= Detlef Roth =

German bass-baritone

Detlef Roth (born 1969) is a German operatic bass-baritone.

== Life and career ==
Born in Freudenstadt, Roth studied singing with Georg Jelden at the State University of Music and Performing Arts Stuttgart. During his studies he won the Bundeswettbewerb Gesang Berlin in 1990, the International Hans Gabor Belvedere Singing Competition in Vienna in 1992 and the International Singing Competition for Wagner Voices in Strasbourg in 1994.

His opera repertoire includes works by Richard Wagner such as Wolfram von Eschenbach in Tannhäuser, Der Heerufer des Königs in Lohengrin, Donner in Das Rheingold, Amfortas in Parsifal and Gunther in Götterdämmerung. Other vocal parts are Papageno in Die Zauberflöte by Mozart, Count Almaviva in Le Nozze di Figaro by Mozart and roles in Hans Heiling by Heinrich Marschner, Die Bassariden by Hans Werner Henze and Königskinder by Engelbert Humperdinck.

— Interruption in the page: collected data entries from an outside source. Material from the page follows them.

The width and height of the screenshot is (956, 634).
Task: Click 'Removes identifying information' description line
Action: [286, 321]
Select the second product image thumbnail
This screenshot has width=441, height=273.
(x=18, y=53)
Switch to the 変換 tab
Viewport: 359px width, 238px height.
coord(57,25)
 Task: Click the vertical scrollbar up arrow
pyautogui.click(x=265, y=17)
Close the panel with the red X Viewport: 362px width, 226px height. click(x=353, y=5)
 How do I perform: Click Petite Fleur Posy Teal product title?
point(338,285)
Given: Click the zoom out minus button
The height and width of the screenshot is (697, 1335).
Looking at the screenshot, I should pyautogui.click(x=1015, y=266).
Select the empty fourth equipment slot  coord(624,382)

His repertoire as a concert singer includes Elias by Felix Mendelssohn, A German Requiem by Johannes Brahms, among others, Carmina Burana by Carl Orff, Passions, masses and oratorios by Johann Sebastian Bach and Lieder by Franz Schubert.

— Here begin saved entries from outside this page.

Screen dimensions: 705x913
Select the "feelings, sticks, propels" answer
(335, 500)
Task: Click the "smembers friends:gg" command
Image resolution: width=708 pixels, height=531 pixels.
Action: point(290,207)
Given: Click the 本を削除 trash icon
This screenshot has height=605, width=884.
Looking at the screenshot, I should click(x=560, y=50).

Roth sang at the Milanese la Scala, the Royal Opera House in London, the Lincoln Center in New York and the Paris Opera and performed at the Bayreuth Festival, the Salzburg Festival and the Salzburg Easter Festival. Well-known orchestras with which he has sung include the Orchestra dell'Accademia Nazionale di Santa Cecilia, the Vienna Philharmonic, the Concertgebouw in Amsterdam and the Orchestre philharmonique de Strasbourg. With the French soprano Sandrine Piau and the Orchestre Philharmonique de Radio France he performed Mozart's love arias at the Cité de la musique in Paris.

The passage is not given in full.